NMR structure of a gemcitabine-substituted model Okazaki fragment.

Abstract

Gemcitabine (2'-deoxy-2',2'-difluorodeoxycytidine; dFdC) is a potent anticancer drug that exerts cytotoxic activity, in part, through incorporation of the nucleoside triphosphate dFdCTP into DNA and perturbations to DNA-mediated processes. The structure of a model Okazaki fragment containing a single dFdC substitution, [GEM], was determined using NMR spectroscopy and restrained molecular dynamics to understand structural distortions that may be induced in replicating DNA resulting from dFdC substitution. The electrostatic surface of [GEM] was also computed to determine how the geminal difluoro group of dFdC perturbs DNA electrostatics.
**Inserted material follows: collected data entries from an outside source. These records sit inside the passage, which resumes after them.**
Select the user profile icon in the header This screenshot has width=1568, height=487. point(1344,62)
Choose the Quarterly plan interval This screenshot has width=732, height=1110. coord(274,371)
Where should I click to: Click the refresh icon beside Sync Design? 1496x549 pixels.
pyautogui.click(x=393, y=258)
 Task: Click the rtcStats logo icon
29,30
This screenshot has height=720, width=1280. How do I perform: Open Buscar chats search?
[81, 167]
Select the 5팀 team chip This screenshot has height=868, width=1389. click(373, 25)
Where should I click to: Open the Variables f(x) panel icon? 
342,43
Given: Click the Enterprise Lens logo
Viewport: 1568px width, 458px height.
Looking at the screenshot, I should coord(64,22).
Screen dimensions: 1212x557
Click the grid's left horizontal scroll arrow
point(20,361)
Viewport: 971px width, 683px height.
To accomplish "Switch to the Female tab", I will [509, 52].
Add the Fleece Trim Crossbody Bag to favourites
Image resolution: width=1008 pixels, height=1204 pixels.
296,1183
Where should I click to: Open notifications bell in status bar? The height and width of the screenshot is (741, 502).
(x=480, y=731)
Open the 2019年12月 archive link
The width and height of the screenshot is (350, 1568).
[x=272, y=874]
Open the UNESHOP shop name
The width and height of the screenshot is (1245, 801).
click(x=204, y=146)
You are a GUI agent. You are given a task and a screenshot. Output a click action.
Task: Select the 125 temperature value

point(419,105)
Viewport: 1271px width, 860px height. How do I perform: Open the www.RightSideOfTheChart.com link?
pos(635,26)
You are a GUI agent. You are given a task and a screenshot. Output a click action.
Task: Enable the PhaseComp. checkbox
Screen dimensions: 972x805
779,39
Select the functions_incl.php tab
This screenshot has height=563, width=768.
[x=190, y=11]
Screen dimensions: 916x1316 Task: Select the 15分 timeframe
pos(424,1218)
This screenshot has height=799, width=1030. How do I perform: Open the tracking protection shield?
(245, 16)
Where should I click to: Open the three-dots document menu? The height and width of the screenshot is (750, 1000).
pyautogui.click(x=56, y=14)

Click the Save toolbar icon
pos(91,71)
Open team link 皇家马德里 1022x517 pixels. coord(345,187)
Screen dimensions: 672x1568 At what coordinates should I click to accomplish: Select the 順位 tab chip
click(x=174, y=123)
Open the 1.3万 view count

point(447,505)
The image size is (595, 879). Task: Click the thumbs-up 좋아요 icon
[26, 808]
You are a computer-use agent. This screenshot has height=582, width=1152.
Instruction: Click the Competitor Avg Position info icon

The stability of [GEM] was investigated using temperature-dependent UV spectroscopy. dFdC adopted a C3'-endo conformation in [GEM] and decreased the melting temperature of the duplex by 4.3 degrees C. dFdC substitution did not decrease helical stacking among adjacent purines in the DNA duplex region. dFdC substitution substantially altered the electrostatic properties of the model Okazaki fragment, with increased electron density in the vicinity of the geminal difluoro group. The results are consistent with dFdC substitution altering the structural, electrostatic, and thermodynamic properties of DNA and interfering in DNA-mediated processes. Interference in DNA-mediated processes due to dFdC substitution likely contributes to the anticancer activity of dFdC.